Исходя из сказанного представляется очевидным, что, кроме наблюдения и определения местоположения корабля, вахтенный офицер обязан постоянно следить за глубиной. За дифферент в первую очередь отвечает старший помощник. Именно он руководит закачиванием в балластные танки нужного количества воды, чтобы корабль двигался горизонтально и обеспечивалась нейтральная плавучесть. По кораблю постоянно перемещаются люди, плотность забортной воды подвержена колебаниям, поэтому в течение дня периодически появляется необходимость корректировки дифферента. Это тоже входит в обязанность вахтенного офицера. Понятно, что неопытному человеку, каким я был в те дни, непросто угадать по поведению лодки, что у нее дифферент на корму или нос. Если дифферент нарушен так, что горизонтальные рули не могут удержать корабль на нужной глубине, восстановить управляемость можно увеличением скорости, повысив эффективность рулей. Но при большом нарушении дифферента увеличение скорости уже не поможет, и вам придется стать главным действующим лицом неприятного и постыдного спектакля, когда лодка вынырнет на поверхность в непосредственной близости от неприятельского берега. Следствием этого явится незамедлительное появление в посту управления разгневанного капитана. Может произойти обратное: слишком тяжелая субмарина начнет тонуть и будет продолжать погружаться до тех пор, пока вы не сумеете восстановить управляемость. Следствием всего перечисленного является еще и истощение ресурса батарей. Так что, как ни крути, а лучше постоянно следить за дифферентом.

### [СТРОКИ ДАННЫХ]

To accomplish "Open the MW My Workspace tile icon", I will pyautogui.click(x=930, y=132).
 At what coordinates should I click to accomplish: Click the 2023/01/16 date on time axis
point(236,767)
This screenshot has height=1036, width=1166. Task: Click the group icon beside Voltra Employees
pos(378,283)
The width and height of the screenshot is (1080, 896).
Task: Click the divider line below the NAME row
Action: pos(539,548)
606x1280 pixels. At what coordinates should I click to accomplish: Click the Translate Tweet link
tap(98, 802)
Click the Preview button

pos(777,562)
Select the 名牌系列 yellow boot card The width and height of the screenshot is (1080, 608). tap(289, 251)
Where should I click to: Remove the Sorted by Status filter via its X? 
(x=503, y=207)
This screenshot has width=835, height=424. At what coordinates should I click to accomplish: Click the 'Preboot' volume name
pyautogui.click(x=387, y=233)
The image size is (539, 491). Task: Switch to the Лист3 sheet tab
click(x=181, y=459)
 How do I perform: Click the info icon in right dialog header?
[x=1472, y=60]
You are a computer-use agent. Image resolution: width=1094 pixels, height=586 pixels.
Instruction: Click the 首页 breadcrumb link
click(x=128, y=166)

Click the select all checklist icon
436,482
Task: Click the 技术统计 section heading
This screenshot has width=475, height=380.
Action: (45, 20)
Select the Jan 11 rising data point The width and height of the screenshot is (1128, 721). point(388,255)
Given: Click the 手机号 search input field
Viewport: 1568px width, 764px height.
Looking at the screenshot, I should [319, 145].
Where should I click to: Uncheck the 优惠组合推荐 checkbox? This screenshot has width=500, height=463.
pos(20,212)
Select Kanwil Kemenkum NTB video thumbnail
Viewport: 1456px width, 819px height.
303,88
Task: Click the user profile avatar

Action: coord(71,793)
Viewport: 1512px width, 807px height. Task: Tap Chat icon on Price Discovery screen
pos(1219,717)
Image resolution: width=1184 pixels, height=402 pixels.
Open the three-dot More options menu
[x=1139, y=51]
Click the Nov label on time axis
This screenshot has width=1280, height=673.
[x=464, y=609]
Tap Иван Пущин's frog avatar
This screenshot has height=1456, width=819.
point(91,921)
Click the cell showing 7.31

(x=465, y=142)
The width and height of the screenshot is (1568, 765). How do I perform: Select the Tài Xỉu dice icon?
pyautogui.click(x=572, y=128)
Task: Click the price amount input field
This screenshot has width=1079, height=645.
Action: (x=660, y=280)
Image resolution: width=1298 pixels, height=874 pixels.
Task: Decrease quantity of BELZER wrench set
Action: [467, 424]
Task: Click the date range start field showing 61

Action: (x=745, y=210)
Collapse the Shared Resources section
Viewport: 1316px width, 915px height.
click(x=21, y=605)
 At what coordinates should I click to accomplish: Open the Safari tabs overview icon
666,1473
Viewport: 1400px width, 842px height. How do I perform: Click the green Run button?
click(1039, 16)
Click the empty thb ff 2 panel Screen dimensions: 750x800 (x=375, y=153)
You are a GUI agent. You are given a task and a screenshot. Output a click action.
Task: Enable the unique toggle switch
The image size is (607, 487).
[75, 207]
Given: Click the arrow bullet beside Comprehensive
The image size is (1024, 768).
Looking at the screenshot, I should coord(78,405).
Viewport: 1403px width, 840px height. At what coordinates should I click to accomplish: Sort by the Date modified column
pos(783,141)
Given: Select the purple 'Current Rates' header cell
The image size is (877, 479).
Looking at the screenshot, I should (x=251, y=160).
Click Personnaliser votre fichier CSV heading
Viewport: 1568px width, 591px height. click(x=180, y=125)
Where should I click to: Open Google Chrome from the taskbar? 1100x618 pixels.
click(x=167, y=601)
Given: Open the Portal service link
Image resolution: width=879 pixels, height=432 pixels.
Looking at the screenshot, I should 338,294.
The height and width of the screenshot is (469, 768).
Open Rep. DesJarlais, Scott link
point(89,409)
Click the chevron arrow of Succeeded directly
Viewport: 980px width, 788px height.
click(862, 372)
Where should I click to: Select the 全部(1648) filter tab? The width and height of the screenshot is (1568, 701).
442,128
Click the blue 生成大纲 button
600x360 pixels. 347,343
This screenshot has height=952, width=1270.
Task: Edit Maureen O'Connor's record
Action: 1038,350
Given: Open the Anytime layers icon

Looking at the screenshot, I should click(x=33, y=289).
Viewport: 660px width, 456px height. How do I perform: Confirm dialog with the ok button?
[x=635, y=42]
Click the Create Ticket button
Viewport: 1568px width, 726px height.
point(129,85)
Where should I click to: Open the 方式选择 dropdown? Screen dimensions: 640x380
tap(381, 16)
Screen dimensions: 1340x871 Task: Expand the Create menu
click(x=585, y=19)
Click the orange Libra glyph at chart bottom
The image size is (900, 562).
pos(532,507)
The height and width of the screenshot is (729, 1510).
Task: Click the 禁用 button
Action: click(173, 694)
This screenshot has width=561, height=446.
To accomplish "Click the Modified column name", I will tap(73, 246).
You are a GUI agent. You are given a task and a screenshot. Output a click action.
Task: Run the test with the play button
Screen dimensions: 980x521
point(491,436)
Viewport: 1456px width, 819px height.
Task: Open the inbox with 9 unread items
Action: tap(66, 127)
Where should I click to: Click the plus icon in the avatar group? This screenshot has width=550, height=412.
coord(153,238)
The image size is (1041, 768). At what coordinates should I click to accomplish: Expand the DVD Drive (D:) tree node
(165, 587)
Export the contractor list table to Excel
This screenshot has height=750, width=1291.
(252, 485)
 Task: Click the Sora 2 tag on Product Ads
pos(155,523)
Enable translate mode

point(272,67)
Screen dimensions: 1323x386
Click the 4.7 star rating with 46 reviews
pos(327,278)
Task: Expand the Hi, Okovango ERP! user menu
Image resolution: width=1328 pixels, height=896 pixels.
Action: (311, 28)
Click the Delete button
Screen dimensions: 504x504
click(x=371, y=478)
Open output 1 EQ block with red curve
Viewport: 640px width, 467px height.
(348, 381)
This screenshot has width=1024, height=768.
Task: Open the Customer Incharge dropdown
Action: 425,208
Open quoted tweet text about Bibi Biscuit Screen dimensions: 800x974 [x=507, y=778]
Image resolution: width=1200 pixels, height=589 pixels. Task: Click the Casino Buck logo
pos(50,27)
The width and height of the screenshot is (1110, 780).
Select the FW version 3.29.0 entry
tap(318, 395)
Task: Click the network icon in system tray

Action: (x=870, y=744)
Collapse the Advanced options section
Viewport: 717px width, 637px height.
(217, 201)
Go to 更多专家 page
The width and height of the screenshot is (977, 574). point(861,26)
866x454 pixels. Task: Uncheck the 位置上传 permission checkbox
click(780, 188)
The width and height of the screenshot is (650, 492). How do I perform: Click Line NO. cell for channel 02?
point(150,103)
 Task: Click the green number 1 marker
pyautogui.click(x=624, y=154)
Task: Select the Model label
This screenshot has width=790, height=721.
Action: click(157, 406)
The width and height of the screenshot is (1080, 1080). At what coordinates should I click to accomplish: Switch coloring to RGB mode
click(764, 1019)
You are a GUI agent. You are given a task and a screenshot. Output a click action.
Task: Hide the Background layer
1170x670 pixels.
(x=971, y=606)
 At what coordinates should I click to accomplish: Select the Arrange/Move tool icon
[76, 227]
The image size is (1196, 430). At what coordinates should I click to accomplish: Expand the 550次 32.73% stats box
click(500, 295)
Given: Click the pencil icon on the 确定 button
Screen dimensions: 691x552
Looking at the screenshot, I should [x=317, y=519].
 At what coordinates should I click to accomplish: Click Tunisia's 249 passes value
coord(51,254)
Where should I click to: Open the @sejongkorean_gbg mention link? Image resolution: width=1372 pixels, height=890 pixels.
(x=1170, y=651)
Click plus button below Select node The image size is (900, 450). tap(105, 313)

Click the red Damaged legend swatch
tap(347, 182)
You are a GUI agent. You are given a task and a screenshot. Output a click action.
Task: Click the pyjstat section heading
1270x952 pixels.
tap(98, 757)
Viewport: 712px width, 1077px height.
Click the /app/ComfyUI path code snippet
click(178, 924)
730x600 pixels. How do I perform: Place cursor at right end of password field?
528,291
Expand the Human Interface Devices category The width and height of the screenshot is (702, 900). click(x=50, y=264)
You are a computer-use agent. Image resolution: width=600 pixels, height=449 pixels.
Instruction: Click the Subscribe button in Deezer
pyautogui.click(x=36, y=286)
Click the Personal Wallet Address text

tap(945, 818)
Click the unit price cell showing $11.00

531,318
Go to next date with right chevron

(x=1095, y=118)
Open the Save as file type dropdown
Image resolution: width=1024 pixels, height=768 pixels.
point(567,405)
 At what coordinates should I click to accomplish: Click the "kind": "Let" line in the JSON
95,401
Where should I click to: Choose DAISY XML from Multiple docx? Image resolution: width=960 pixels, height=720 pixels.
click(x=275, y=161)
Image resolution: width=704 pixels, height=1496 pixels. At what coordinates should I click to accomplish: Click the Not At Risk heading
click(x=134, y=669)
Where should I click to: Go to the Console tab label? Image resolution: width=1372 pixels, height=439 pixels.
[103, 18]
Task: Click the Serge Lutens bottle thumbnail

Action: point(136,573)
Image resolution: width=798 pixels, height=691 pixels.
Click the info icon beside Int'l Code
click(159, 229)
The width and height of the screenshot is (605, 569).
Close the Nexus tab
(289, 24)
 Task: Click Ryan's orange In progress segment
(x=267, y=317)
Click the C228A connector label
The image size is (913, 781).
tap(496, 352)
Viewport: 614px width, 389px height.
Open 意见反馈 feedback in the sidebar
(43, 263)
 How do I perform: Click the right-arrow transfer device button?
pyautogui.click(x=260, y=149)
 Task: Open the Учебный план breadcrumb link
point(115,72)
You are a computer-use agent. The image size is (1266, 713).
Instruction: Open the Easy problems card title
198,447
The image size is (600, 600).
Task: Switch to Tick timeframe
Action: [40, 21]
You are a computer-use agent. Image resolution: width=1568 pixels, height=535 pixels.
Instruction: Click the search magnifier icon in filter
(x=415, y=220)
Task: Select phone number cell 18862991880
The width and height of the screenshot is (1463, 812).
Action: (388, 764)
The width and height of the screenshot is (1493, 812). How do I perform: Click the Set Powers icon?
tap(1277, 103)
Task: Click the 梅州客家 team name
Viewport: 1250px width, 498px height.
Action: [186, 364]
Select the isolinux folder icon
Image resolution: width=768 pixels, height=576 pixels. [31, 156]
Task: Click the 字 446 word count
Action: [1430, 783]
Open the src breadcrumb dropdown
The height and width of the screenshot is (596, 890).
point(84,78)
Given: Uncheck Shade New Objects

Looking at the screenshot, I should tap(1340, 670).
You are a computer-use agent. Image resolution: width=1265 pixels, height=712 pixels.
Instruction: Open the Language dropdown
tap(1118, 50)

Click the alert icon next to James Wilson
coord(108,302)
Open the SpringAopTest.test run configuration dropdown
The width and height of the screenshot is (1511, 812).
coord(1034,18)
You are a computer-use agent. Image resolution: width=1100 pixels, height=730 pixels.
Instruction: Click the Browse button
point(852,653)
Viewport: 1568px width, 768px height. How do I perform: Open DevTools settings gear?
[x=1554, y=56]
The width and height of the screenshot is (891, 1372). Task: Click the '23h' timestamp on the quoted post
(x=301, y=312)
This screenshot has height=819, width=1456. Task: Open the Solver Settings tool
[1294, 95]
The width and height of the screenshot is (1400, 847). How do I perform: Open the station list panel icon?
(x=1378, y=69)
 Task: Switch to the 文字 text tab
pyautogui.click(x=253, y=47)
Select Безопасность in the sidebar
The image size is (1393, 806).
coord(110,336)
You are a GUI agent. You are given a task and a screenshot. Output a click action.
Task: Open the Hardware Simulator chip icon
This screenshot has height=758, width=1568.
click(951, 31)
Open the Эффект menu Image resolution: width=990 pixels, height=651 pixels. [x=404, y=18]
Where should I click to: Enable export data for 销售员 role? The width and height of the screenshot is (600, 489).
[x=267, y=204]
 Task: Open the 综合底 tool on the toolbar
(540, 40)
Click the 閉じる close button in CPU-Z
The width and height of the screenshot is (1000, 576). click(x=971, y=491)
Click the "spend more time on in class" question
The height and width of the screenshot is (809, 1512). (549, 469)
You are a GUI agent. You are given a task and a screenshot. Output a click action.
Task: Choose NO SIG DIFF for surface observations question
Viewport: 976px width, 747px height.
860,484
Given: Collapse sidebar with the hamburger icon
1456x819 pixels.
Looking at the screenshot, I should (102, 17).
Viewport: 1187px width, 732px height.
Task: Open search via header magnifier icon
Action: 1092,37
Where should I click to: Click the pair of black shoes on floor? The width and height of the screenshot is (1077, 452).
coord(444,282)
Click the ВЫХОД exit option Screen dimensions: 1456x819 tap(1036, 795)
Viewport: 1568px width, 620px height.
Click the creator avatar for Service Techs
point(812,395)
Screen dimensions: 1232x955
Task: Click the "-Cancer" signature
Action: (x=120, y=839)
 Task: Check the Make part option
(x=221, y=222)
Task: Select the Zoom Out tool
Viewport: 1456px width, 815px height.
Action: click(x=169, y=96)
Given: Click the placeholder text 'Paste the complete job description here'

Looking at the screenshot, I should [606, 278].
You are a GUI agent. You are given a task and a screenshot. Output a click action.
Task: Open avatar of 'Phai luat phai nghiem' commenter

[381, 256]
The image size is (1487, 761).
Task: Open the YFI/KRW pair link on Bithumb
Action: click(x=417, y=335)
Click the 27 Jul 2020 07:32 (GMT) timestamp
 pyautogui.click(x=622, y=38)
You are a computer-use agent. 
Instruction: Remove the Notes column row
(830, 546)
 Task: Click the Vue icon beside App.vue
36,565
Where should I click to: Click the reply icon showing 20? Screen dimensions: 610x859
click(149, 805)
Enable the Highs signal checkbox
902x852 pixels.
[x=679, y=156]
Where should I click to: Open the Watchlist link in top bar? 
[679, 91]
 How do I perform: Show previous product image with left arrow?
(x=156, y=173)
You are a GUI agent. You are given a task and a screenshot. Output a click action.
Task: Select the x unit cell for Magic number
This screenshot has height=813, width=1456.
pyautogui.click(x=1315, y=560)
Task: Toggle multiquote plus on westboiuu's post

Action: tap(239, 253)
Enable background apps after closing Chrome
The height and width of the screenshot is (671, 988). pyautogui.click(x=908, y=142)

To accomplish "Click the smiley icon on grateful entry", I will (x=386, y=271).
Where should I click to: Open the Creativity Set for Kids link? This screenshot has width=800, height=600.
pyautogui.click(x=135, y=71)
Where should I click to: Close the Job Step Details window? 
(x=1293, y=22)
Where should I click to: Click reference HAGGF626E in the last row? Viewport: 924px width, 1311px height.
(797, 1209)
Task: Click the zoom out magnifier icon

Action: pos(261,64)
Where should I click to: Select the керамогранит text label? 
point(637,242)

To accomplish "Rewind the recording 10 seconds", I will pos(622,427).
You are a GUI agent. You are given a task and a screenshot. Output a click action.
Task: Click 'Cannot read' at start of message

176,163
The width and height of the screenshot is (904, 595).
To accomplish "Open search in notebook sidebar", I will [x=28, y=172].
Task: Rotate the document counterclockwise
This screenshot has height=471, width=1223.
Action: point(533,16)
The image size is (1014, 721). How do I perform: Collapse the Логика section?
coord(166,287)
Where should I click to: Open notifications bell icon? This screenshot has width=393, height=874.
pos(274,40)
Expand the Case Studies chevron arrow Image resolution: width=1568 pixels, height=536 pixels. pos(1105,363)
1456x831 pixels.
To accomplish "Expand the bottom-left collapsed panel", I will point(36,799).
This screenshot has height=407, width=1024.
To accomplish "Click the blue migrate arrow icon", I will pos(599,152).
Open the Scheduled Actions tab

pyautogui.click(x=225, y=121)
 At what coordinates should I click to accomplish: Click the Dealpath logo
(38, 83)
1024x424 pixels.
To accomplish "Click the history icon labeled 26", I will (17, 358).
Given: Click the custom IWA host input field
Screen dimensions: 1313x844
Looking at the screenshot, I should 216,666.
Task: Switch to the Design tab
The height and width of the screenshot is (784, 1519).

### [ЦЕЛЬ ЗАДАНИЯ]
Кто, согласно тексту о дифференте подводной лодки, в первую очередь отвечает за дифферент?

### [РЕЗУЛЬТАТ]
Старший помощник.